Three new cyclic heptapeptides, cyclomarins A–C (177a–177c), have been isolated from the extract of a cultured marine bacterium collected in the vicinity of San Diego.¹⁴⁶ The structure of the major component, cyclomarin A 177a contained three common and four unusual amino acids, and was determined using 1D and 2D NMR methods. Futhermore, the stereochemistry of the diacetate derivative of 177a has been determined by X-ray analysis. The structures of cyclomarins B 177b and C 177c have been assigned by comparison with spectral data for 177a. Cyclomarin A 177a shows antiinflammatory activity in both in vivo and in vitro assays.

The total synthesis of semi-synthetic cyclic heptapeptide dihydro-WIN67689 178c, isolated from Aspergillus flavipes ¹⁴⁷ has been completed, and the stereochemistry of the β-hydroxy group of the isoprenyltyrosine moiety in 178a–c has been established as R-configuration (Scheme 34).¹⁴⁸ Substance P antagonist activity of 178c is 70 times more potent than WIN66306 178a and the same potent as WIN67689 178b, isolated from the same species.

Scheme 34 Reagents; i, (R)-Schöllkopf ’s reagent, BuLi, −78 to −20 °C; ii, 0.25 M TFA; iii, H₂, Pd/C, MeOH; iv, Cbz-Gly-Val-Gly-OH, HOBt, EDCI, iPr₂NEt, CH₂Cl₂; v, LiOH, MeCN; vi, TFA, Gly-Trp-Pro-Obn, HOBt, EDCI, iPr₂NEt, CH₂Cl₂; vii, H₂, Pd/C, MeOH; viii, pentafluorophenyl diphenylphosphinate, DMF, iPr₂NEt.
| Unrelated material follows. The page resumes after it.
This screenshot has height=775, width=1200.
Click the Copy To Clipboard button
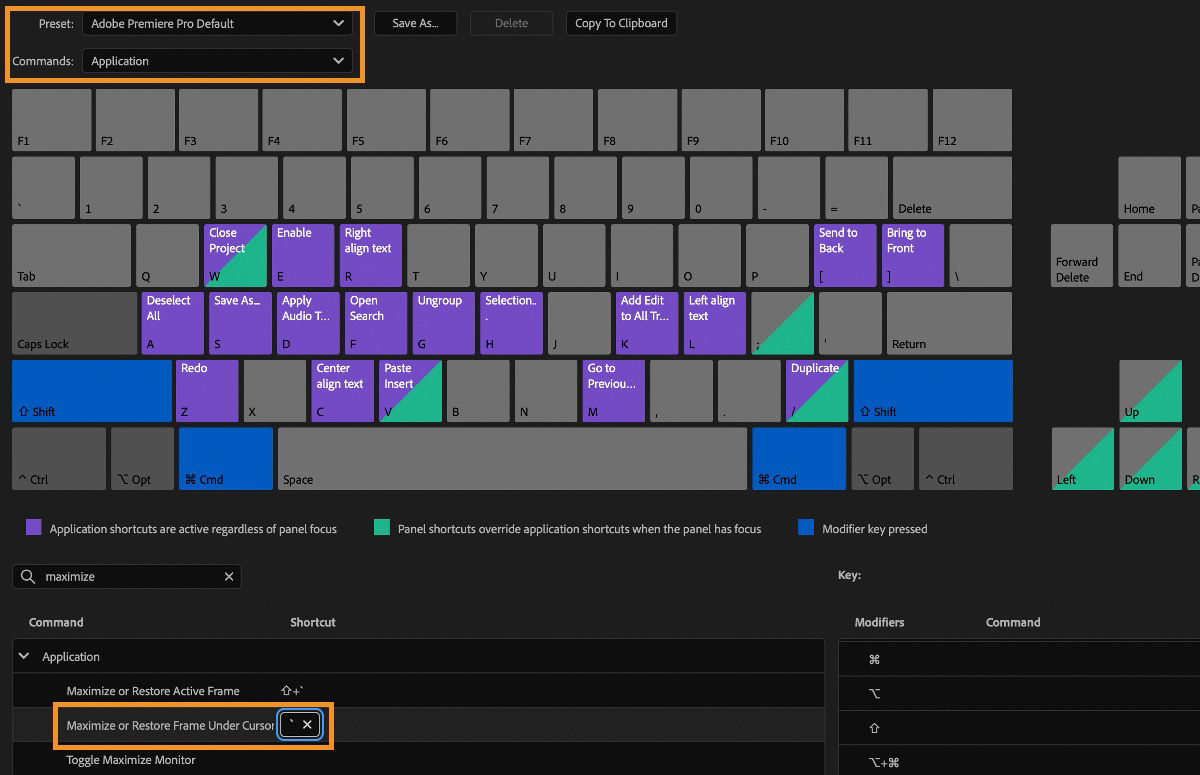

The first total synthesis of cyclic heptadepsipeptide HUN-7293 180, isolated from a fungal broth during a screen for potent inhibitors of inducible cell adhesion molecule expression and from a different fungal species based on a screen for anti-HIV compounds,¹⁴⁹ has been achieved by the Boger group.¹⁵⁰ The approach is based on a Mitsunobu esterification between tetrapeptide 181 and tripeptide 182 followed by macrocyclization (183→180) (Scheme 35). It has been confirmed by biological evaluation that synthetic HUN-7293 180 is indistinguishable from the naturally occurring cyclodepsipeptide.
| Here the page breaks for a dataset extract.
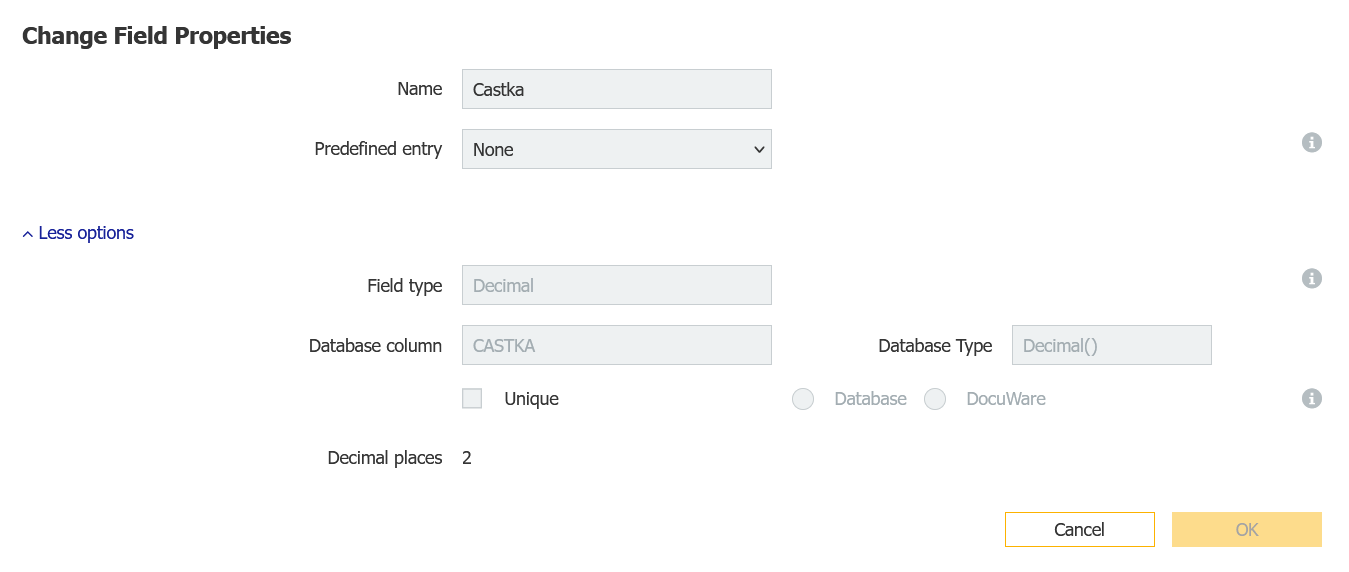Select the Database radio button
The height and width of the screenshot is (572, 1349).
coord(803,400)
Scheme 35 Reagents; i, Ph₃P, DIAD, toluene; ii, TFA, anisole; iii, HATU, collidine.

The first total synthesis of keramamide J 184, isolated from an Okinawan marine sponge Theonella sp.,¹⁵¹ has been established.¹⁵² The synthesis has been achieved by using four fragment amides 185, 186, 187 and 190 which are assembled from the appropriate amino acid constituents (Scheme 36). The structure of synthetic keramamide J 184 was not identical with that of natural keramamide J.

Scheme 36 Reagents; i, HCl, Et₂O; ii, DCC, HOBt, iPr₂NEt; iii, Pd(PPh₃)₄, dimedone; iv, DCC, HOBt, iPr₂NEt; v, Pd(PPh₃)₄, dimedone; vi, Et₂NH; vii, (PhO)₂PON₃, NaHCO₃; viii, HCl, MeOH; ix, HATU, 2,4,6-collidine; x, o-iodoxybenzoic acid, DMSO; xi, Amberlite IR-120.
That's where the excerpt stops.